BY
It’s our 2nd edition of Reflections for the year (and do make sure you’re watching this space for when we dive deeper into the edition with Postscript, a series of conversations with Reflections contributors).
In this edition, RESURJ members and Secretariat members from Brazil, Mexico, Mozambique, Paraguay, Sri Lanka, Taiwan and Zambia explore politics of pride, faultlines of feminist approaches to accountability, and more!
A quick overview below.
- “Accountability has reached buzzword status in social movements but it’s time to ask ourselves and each other if we are indeed just replicating in the name of accountability, the same systems of oppression we profess to challenge and end through our organizing”, writes RESURJ member and Executive Coordinator Sachini Perera from Sri Lanka in the Editorial.
- “The fact that in a context as limiting and as hostile, sexual and gender minorities still find ways of organizing pride activities in safe and secure places, albeit post the actual pride month, is pride!”, reflects RESURJ member Sibusiso Malunga from Zambia in “Pride Politics — Damned if you do, Damned if you don’t”.
- “There is no credential vending to belong to social movements, we are activists not for our ideals, or for our words, but for our coherent actions”. RESURJ member Oriana López Uribe from Mexico asks “Questions about protests, safety and feminist accountability”.
- RESURJ consultant Bruna David reflects on the politics of pride, capitalism and consumerism in a contribution entitled “Mês do orgulho: o Capital do arco-íris | Pride Month: The Capital of the Rainbow”.
- Do the ways feminists articulate and demand justice “little room for rational conversations and thoughtful and complex discussions, hindering the progress that can be achieved through constructive dialogue”? RESURJ member Dana Zhang shares an update from Taiwan in “The Rise of Taiwan’s #MeToo Movement Propelled by a Netflix Show”.
- RESURJ member Mangia Macuacua from Mozambique writes a personal essay on feminism and the fight for bodily autonomy in “Percebendo o Feminismo: Espero Chegar a Liberdade do Corpo da Mulher | Realizing Feminism: I hope to achieve bodily freedom for women”.

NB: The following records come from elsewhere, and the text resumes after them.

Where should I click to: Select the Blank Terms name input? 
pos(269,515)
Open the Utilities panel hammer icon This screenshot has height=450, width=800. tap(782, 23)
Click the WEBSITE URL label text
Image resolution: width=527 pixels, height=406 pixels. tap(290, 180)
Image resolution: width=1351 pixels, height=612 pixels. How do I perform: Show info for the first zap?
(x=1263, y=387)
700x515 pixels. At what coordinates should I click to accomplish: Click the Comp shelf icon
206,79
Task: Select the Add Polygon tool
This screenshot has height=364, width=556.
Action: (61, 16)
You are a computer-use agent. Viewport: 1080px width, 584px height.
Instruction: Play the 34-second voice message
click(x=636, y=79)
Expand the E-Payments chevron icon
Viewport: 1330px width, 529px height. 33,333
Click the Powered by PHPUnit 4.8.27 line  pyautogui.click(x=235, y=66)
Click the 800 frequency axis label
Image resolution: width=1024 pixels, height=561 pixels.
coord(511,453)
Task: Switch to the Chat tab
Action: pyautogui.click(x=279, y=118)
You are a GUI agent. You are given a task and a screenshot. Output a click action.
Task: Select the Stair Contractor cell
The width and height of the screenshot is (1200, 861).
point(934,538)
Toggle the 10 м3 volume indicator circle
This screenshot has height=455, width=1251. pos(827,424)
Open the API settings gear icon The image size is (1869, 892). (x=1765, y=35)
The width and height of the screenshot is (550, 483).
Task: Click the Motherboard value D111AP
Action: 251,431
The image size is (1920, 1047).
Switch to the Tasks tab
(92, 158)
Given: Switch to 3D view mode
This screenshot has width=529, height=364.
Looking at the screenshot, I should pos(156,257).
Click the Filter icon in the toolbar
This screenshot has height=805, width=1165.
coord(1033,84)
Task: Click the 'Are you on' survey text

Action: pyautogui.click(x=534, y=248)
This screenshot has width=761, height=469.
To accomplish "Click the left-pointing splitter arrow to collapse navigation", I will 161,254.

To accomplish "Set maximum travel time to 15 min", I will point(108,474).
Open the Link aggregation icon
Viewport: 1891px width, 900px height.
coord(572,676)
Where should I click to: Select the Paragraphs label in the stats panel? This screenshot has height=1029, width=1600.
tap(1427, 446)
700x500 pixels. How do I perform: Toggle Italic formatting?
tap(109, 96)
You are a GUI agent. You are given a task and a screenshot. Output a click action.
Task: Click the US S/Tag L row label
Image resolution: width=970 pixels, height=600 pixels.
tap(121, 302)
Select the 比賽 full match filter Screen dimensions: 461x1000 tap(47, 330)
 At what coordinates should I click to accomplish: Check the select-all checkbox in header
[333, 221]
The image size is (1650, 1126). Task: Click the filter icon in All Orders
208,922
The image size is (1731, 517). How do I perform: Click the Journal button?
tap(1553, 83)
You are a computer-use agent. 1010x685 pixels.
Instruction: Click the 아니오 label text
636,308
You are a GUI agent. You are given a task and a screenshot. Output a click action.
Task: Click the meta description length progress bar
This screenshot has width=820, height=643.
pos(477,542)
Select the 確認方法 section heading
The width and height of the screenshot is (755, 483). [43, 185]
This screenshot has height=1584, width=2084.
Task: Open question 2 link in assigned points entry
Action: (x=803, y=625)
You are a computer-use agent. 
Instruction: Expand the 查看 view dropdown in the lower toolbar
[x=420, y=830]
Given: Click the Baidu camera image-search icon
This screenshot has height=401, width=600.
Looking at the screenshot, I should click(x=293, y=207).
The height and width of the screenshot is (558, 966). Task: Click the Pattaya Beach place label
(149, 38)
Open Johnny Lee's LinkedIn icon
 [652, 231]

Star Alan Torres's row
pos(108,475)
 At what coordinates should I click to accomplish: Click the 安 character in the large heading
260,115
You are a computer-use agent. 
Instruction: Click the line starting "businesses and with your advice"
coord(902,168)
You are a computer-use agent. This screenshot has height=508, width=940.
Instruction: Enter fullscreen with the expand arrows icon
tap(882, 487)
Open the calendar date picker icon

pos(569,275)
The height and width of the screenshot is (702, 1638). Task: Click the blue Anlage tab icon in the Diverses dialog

- And last but not least, RESURJ member Mirta Moragas from Paraguay sends a dispatch from the latest election of commissioners to the Inter-American Commission on Human Rights (IACHR) in “Elecciones en la Comisión Interamericana de Derechos Humanos. Una de cal y otra de arena | Elections in the Inter-American Commission on Human Rights. One of lime and one of sand”.